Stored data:
□ □ □

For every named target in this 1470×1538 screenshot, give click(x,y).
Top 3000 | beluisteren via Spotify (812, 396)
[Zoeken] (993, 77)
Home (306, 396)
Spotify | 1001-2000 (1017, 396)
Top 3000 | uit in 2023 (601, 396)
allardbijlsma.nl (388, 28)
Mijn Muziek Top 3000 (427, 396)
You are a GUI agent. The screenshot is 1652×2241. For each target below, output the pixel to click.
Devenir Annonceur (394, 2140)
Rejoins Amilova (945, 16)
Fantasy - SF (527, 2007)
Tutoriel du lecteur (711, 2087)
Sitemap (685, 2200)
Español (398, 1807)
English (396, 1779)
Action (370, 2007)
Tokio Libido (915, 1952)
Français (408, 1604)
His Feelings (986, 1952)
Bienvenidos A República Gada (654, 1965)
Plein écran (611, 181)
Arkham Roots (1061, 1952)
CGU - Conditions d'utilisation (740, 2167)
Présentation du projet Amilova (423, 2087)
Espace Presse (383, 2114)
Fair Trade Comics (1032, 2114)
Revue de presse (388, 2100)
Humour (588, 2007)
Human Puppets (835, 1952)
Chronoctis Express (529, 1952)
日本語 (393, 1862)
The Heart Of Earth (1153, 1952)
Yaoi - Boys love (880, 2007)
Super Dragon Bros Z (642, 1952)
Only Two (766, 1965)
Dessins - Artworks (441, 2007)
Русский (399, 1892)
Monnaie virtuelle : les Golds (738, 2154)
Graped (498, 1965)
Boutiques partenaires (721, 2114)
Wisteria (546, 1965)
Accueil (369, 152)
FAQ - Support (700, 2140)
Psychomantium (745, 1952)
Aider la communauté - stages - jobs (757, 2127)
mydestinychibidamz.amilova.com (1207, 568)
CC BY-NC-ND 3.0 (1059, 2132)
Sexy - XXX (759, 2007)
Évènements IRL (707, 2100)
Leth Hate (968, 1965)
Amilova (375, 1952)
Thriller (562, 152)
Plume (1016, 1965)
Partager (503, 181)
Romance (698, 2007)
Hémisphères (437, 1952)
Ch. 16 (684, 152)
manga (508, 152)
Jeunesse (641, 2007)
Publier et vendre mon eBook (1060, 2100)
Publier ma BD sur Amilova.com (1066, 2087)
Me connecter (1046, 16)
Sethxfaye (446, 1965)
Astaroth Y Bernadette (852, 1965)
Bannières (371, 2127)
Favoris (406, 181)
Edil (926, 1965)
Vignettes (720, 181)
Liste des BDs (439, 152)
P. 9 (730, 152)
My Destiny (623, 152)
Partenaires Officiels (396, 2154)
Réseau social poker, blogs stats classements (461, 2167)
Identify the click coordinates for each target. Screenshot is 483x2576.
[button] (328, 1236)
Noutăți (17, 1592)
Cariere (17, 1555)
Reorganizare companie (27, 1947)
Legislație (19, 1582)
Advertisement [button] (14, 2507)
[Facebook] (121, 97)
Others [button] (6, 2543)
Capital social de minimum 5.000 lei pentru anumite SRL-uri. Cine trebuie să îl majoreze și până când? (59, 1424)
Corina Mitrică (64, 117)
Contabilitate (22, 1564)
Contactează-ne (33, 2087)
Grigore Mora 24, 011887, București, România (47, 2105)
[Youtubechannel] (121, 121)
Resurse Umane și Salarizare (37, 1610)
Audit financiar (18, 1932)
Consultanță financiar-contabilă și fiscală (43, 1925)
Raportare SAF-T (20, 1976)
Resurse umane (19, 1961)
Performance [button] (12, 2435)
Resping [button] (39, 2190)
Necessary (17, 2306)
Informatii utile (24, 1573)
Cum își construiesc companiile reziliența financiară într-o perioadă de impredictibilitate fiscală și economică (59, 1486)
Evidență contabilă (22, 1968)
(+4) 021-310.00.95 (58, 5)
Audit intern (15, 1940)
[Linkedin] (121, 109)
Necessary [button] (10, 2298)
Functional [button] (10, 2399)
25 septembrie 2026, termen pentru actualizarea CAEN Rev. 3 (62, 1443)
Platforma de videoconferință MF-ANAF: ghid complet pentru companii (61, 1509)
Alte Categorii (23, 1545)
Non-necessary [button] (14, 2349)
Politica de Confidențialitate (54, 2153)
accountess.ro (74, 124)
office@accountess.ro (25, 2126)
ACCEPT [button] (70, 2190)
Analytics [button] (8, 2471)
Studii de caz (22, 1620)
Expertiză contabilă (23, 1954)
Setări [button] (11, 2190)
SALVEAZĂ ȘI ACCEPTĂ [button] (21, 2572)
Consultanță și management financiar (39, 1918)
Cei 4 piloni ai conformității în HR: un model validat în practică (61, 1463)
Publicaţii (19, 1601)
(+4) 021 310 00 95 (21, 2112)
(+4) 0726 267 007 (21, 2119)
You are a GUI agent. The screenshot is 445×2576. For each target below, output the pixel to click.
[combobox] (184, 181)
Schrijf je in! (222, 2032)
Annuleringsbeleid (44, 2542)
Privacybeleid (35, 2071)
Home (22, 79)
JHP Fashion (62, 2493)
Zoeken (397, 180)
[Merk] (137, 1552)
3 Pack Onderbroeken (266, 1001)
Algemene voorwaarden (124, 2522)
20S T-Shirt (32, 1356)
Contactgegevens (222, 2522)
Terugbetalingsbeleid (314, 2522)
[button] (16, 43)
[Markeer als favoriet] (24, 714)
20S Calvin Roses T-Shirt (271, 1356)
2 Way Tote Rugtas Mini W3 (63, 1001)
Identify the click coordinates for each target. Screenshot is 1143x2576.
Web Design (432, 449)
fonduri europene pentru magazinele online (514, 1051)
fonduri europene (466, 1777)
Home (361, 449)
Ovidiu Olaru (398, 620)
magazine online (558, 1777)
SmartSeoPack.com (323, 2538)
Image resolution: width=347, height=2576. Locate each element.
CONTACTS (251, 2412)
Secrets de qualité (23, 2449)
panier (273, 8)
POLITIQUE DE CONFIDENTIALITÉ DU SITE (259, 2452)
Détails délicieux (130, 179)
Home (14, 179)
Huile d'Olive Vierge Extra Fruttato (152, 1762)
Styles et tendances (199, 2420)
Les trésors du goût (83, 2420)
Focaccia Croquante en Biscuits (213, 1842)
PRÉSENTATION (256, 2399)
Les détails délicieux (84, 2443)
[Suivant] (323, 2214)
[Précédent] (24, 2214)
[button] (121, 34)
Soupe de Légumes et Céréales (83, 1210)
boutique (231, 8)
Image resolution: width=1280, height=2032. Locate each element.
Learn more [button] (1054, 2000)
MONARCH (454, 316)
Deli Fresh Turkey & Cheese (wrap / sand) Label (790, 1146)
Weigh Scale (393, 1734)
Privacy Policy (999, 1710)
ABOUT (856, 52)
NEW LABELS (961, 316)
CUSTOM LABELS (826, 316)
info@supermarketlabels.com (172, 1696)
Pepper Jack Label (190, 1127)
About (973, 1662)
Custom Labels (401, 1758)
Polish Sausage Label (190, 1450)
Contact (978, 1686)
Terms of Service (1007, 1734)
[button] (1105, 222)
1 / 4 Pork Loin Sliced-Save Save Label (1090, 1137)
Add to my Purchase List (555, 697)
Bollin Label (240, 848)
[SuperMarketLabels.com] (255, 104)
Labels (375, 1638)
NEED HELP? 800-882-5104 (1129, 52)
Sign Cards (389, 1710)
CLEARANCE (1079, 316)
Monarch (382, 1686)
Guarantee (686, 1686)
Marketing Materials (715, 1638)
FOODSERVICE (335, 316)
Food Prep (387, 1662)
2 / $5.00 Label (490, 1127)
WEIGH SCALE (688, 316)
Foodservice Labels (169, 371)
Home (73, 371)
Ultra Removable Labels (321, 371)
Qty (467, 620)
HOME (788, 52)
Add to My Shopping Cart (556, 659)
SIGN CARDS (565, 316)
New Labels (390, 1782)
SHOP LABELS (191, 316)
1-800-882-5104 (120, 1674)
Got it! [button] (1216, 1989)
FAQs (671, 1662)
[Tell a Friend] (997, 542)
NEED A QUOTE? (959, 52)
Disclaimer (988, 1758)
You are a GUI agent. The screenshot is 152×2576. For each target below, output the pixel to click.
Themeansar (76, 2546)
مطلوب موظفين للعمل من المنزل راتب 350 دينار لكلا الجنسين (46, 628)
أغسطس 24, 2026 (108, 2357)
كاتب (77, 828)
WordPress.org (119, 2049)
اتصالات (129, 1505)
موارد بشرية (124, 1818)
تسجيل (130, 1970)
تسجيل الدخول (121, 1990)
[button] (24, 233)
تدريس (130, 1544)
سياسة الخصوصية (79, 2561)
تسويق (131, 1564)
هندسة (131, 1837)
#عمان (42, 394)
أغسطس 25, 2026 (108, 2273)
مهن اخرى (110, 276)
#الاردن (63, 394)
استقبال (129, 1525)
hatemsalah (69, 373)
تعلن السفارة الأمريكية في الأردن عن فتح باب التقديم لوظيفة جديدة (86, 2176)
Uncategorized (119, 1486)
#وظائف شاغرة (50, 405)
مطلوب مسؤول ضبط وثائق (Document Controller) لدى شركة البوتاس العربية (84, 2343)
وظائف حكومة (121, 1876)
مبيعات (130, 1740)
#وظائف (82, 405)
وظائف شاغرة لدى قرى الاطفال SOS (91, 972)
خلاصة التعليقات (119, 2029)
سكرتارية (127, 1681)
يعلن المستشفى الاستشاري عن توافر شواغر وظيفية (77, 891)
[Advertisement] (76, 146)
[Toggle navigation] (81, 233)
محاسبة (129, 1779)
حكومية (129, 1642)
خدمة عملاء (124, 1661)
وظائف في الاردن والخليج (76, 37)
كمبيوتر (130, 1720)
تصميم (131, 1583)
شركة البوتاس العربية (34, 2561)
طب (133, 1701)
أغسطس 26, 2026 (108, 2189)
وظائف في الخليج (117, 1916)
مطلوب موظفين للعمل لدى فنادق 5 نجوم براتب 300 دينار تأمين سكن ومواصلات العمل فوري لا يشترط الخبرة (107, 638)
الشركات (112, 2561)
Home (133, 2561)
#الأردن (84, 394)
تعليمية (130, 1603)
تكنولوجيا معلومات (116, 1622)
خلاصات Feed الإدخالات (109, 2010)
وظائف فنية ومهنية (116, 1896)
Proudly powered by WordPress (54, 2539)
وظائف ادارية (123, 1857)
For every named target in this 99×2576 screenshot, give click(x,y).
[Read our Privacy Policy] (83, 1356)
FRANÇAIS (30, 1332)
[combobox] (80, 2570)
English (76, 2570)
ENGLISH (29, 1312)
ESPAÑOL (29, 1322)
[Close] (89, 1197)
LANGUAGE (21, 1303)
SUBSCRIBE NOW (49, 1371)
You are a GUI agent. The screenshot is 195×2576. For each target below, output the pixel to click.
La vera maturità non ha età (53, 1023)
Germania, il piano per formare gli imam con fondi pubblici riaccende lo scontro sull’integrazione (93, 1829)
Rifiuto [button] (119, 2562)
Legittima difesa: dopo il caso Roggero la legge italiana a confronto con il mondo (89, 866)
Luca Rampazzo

□ □ □

Reproduce each line of the records in which the word "online" appears.

fonduri europene pentru magazinele online (514, 1051)
magazine online (558, 1777)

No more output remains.